3.1.3 Installing a CDH Client on Any Supported Operating System

To install a CDH client on any operating system identified as supported by Cloudera, follow these instructions.

To install the CDH client software: 

  1. Follow the installation instructions for your operating system provided in the Cloudera CDH4 Installation Guide at

    http://ccp.cloudera.com/display/CDH4DOC/CDH4+Installation+Guide

    When you are done installing the Hadoop core and native packages, the system can act as a basic CDH client.

    Note:

    Be sure to install CDH4 Update 2 (CDH4u2) or a later version.
  2. To provide support for other components, such as Hive, Pig, or Oozie, see the component installation instructions.

  3. Configure the CDH client. See "Configuring CDH."

3.1.4 Configuring CDH

After installing CDH, you must configure it for use with Oracle Big Data Appliance.

To configure the Hadoop client: 

  1. Open a browser on your client system and connect to Cloudera Manager. It runs on the JobTracker node (node03) and listens on port 7180, as shown in this example:

    http://bda1node03.example.com:7180
    
  2. Log in as admin.

  3. On the Services tab, open the Actions menu for the cluster, and then select Client Configuration URLs.

  4. Click the MapReduce URL (/cmf/services/2/client-config) and download mapreduce-clientconfig.zip.

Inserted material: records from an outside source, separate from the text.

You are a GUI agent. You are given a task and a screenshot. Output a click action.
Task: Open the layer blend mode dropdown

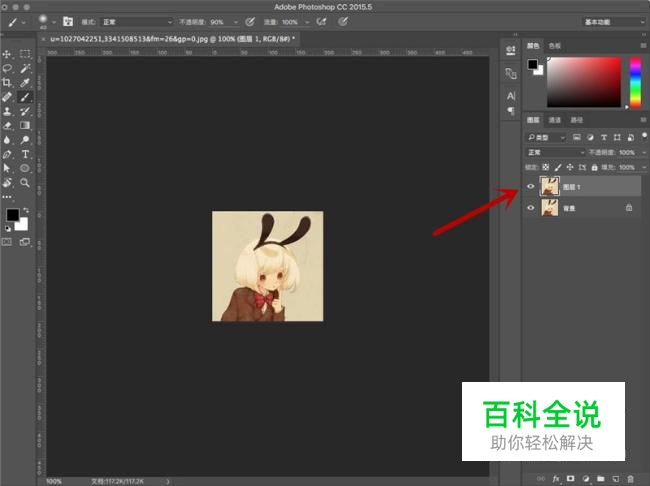coord(557,152)
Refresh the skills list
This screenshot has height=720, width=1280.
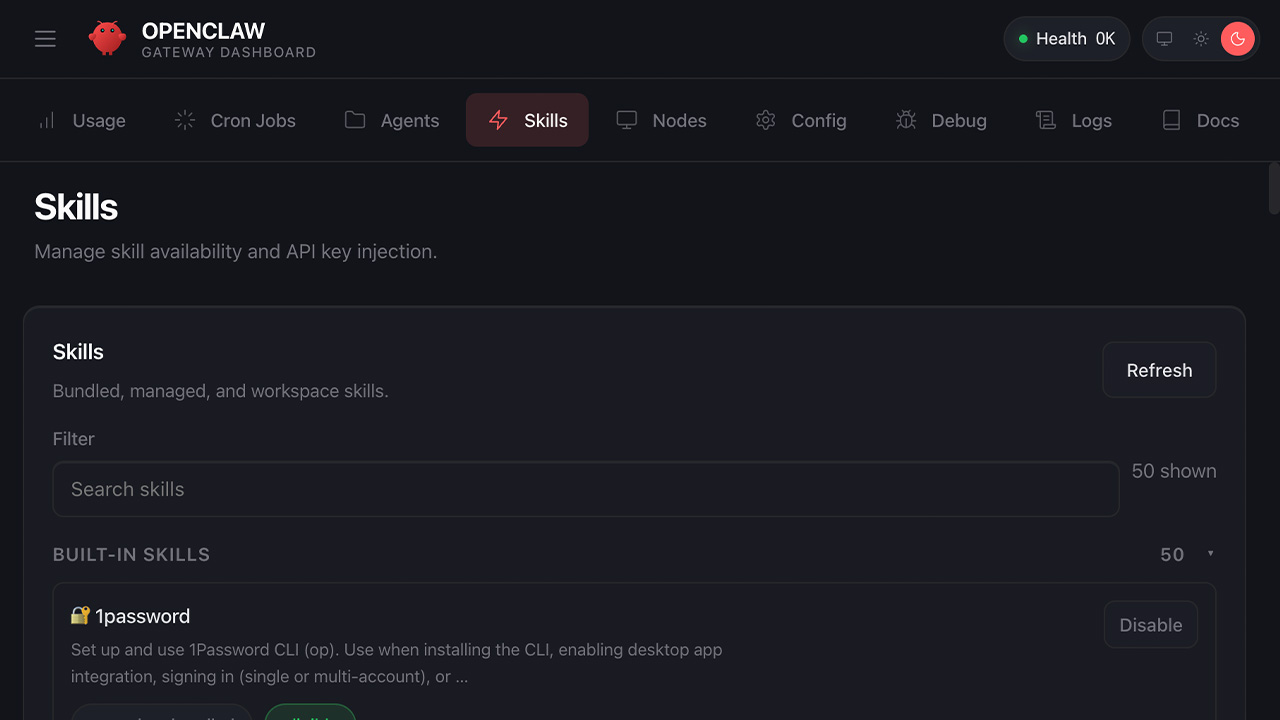(1159, 370)
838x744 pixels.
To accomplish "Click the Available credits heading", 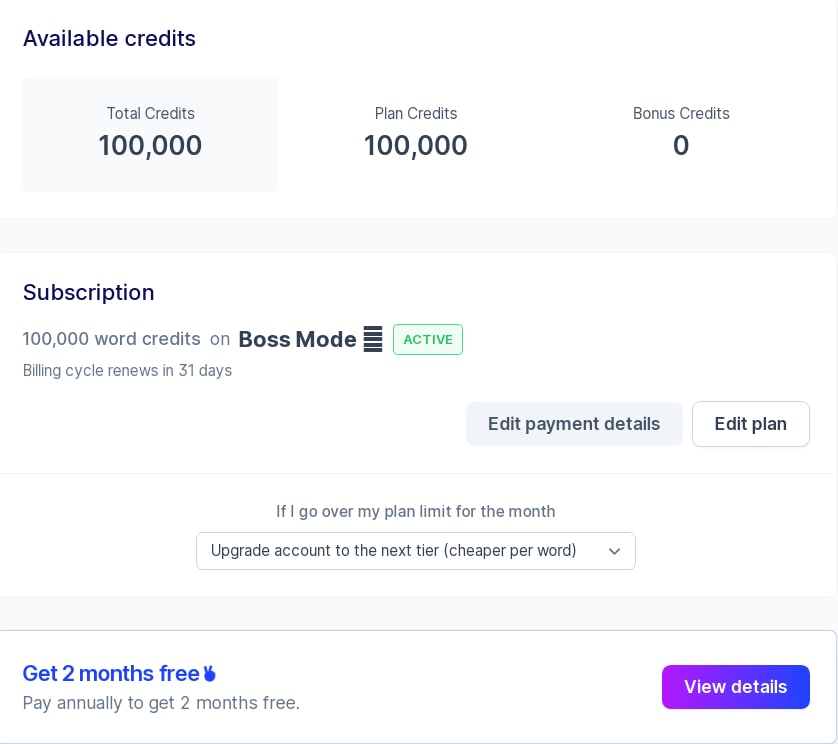I will pos(109,38).
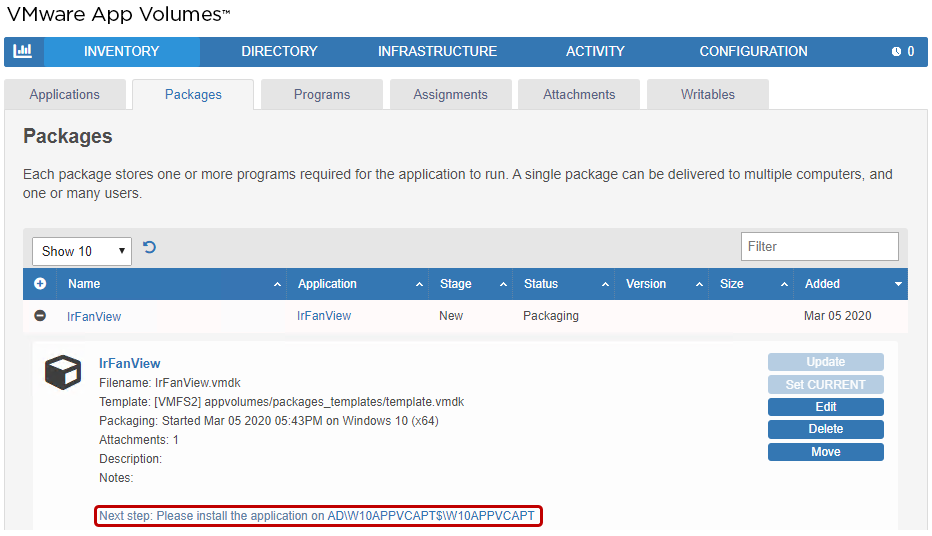Click into the Filter text field
The image size is (932, 536).
click(x=819, y=246)
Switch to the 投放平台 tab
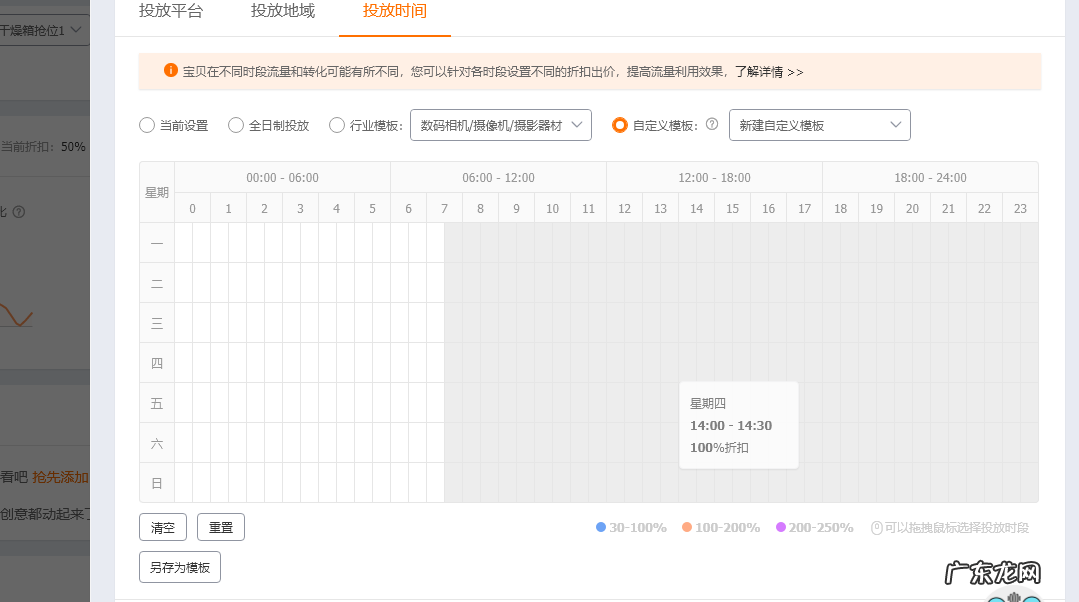 172,12
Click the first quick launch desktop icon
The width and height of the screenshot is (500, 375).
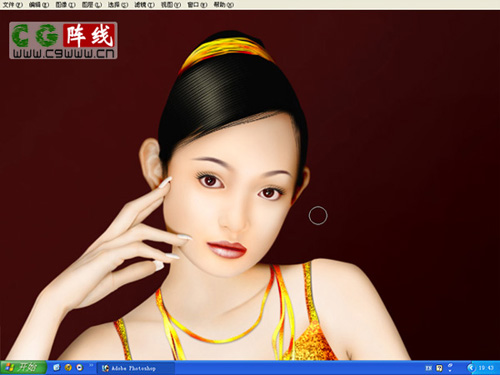tap(56, 368)
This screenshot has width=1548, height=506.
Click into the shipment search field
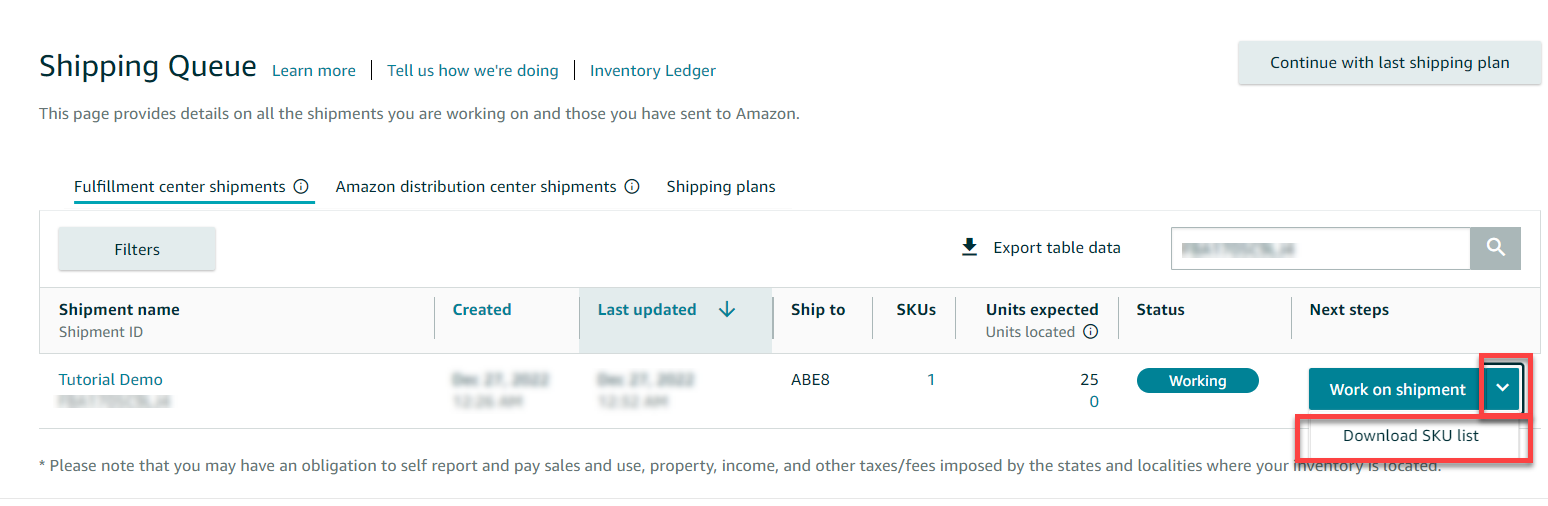pyautogui.click(x=1320, y=248)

    The following figure shows the download page for the client configuration.

    Description of generate_client.png follows
    Description of the illustration generate_client.png

  5. Log out of Cloudera Manager and navigate to the download directory.

  6. Unzip mapreduce-clientconfig.zip into a permanent location on the client system.

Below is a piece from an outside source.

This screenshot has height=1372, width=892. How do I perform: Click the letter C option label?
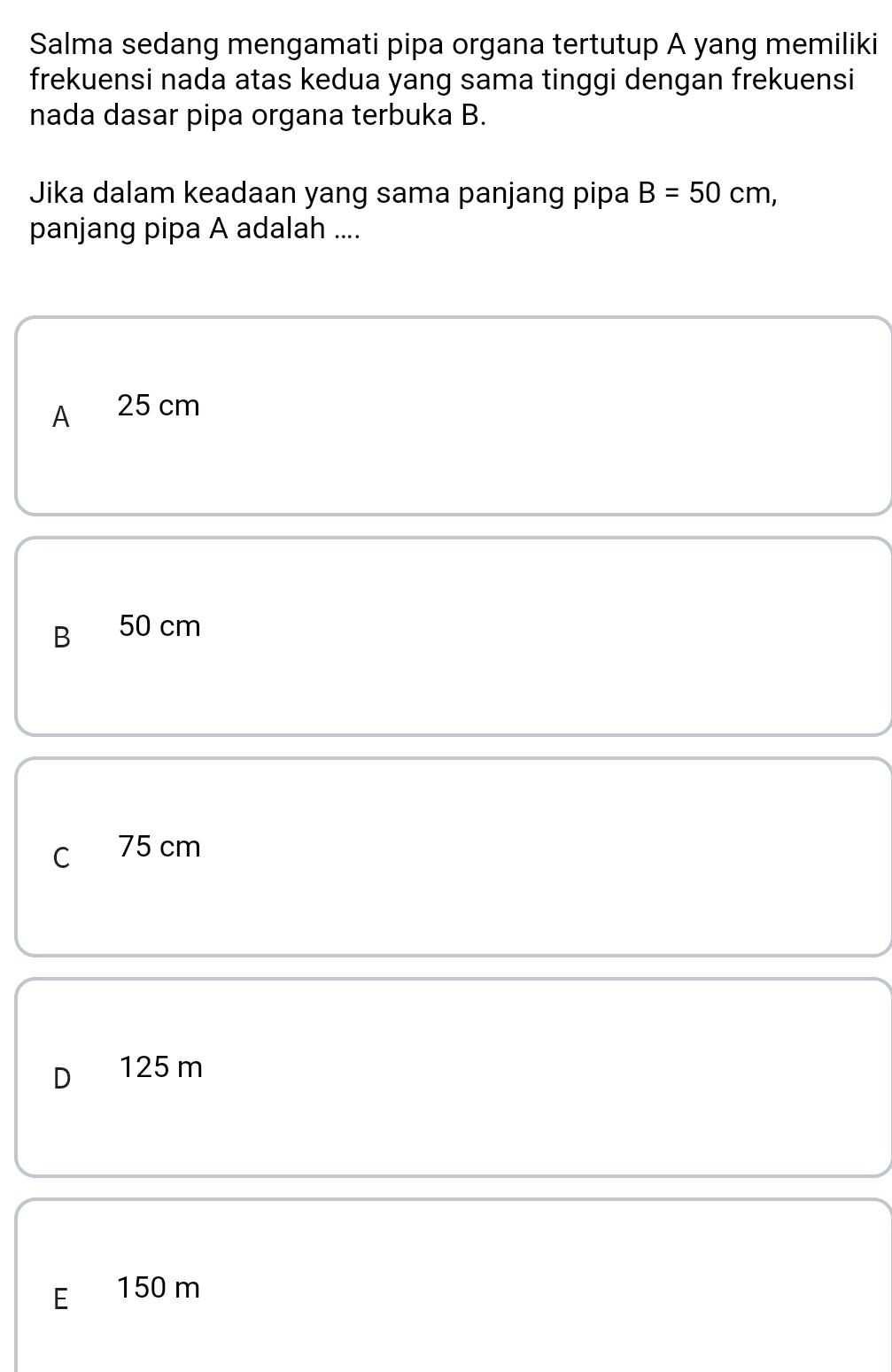60,858
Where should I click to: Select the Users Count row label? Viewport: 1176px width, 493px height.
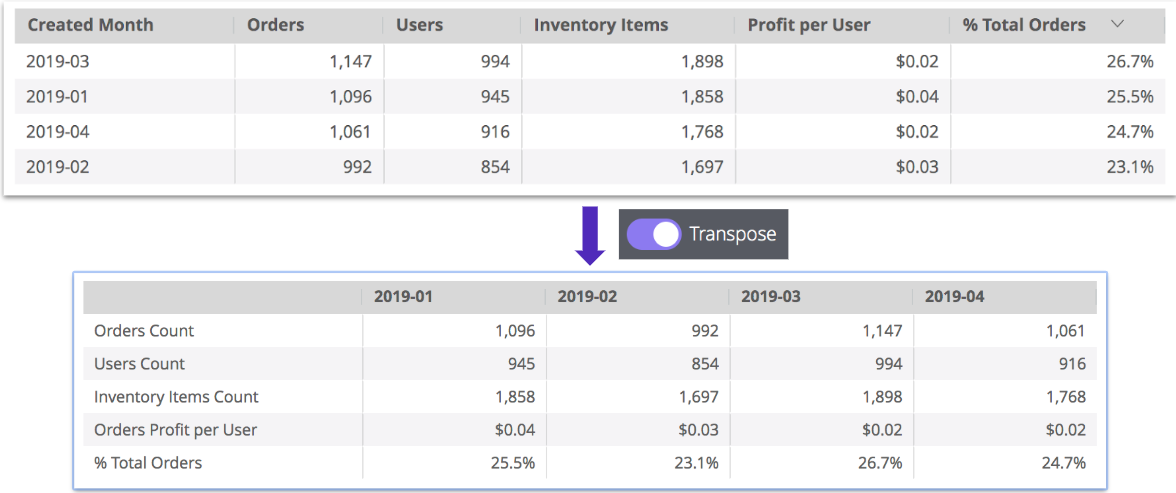(x=139, y=364)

    $ unzip mapreduce-clientconfig.zip
    Archive:  mapreduce-clientconfig.zip
      inflating: hadoop-conf/hadoop-env.sh
      inflating: hadoop-conf/core-site.xml
      inflating: hadoop-conf/hdfs-site.xml
      inflating: hadoop-conf/log4j.properties
      inflating: hadoop-conf/mapred-site.xml
    

    All files are stored in a subdirectory named hadoop-config.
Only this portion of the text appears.